AlpacaDB Inc.
- Alpaca's official logo
- Type: Private
- Industry: Financial technology
- Founded: 2015; 11 years ago
- Founders: Yoshi Yokokawa and Hitoshi Harada
- Headquarters: San Mateo, California, United States
- Area served: Internationally (availability varies by region)
- Number of employees: 200+ (2025)
- Subsidiaries: Alpaca Securities (US); Alpaca Crypto (US) ; AlpacaJapan (Japan) ; AlpacaX Securities and; AlpacaX Crypto (Bahamas);
- Website: alpaca.markets

= AlpacaDB =

US financial services company

AlpacaDB Inc. (herein referred to as "Alpaca") is an American financial technology company headquartered in Silicon Valley that provides an API for stock, options, fixed income, and crypto trading for institutions and individual traders to build financial applications. This functionality lets developers process know-your-customer (KYC) verification as well as the trading of stocks, exchange-traded funds (ETFs), options, and cryptocurrencies. Alpaca also offers securities lending, and provides brokerage functionality and market data that comply with regulatory requirements.

== History ==
Alpaca was co-founded in 2015 by Yoshi Yokokawa and Hitoshi Harada. In its early years the company focused on building technology for processing and analyzing large market data sets and developed an open-source time-series database called MarketStore before expanding into brokerage APIs.

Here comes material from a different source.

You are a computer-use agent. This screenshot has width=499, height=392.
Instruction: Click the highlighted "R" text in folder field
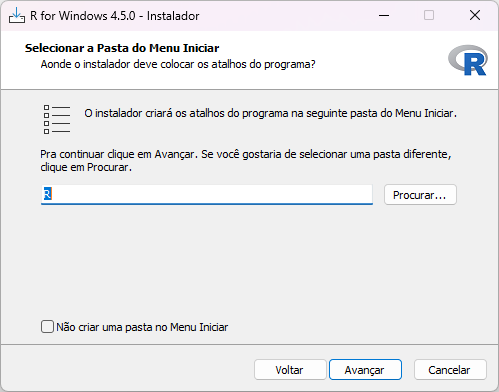coord(48,194)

Yokokawa pivoted Alpaca in 2018 to a platform that would handle banking, security and regulatory complexities through APIs. Part of this pivot included the registration of Alpaca Securities LLC in March 2017, and FINRA approval occurring in 2018.

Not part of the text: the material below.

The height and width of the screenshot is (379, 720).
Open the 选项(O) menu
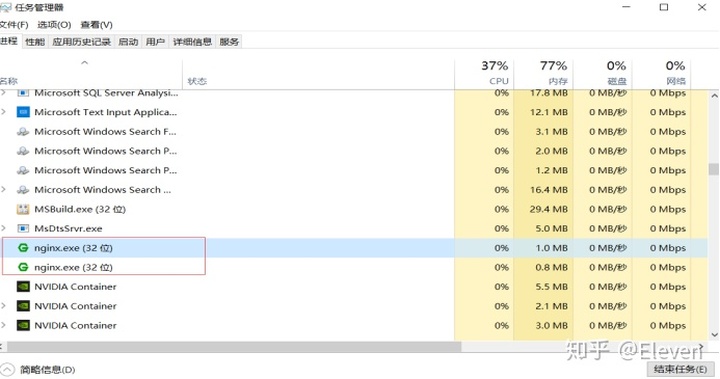(54, 25)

Investor-backed funding began in 2018 with $3 million in pre-series A funding and the company took part in Y Combinator's Winter 2019 (W19) batch. By April 2025, the company had raised more than $170 million, backed by investors such as Portage Ventures, Spark Capital, Social Leverage, and Y Combinator. During its Series C round in which it secured $52 million, Alpaca opened a New York office and expanded into the Middle East, Europe, and Asia.

Several Fintech firms and investment platforms have built their services on Alpaca’s APIs. For example, Gotrade uses Alpaca’s Broker API providing users in many countries with access to access to stocks, exchange-traded funds, options and fixed income. In 2025, cryptocurrency exchange Kraken used Alpaca’s Broker API to introduce U.S. stock and ETF trading to its users, enabling fractional shares with low-latency execution and no commission.

The no-code platform Composer, employs Alpaca’s Trading API where users design, backtest, and run algorithmic strategies without writing code. In 2025, Alpaca also announced partnerships with regional investment apps such as ZAD, a Kuwait-based provider of Shariah-compliant investing services, and Manzil Invest USA, a platform with faith-aligned portfolios for American Muslims, both of which use the Broker API for trade execution and account infrastructure.

== Structure ==
AlpacaDB, Inc. is the primary corporate entity and the company operates globally through several subsidiaries such as:

- Alpaca Securities LLC ("Alpaca Securities"), a member FINRA/SIPC
- Alpaca Crypto LLC ("Alpaca Crypto"), a FinCEN registered money services business (NMLS# 2160858) for cryptocurrency services
- AlpacaJapan Co., Ltd, a Kinsho under Kanto Local Finance Bureau Director (#3024) and a JSDA member
Alpaca is a member of the Depository Trust and Clearing Corporation (DTCC), Options Clearing Corporation (OCC), and Fixed Income Clearing Corporation (FICC). Alpaca supports millions of brokerage accounts and has several hundred client partnerships in dozens of countries. The company holds several licenses with financial regulators including the United States Securities and Exchange Commission (SEC), Financial Industry Regulatory Authority (FINRA), Money Services Business (MSB), Securities Commission of the Bahamas, and Japan Securities Dealers Association (JSDA).

== Products ==
Alpaca's business model has several revenue streams including payment for order flow, commission fees, margin interest, cash management spreads, and API usage fees from enterprise clients.

Alpaca's documentation lists five APIs for developers to interact with their platform and their GitHub site provides SDKs for a number of programming languages.

The platform's underlying Order Management System (OMS), is said to handle order processing transactions in milliseconds.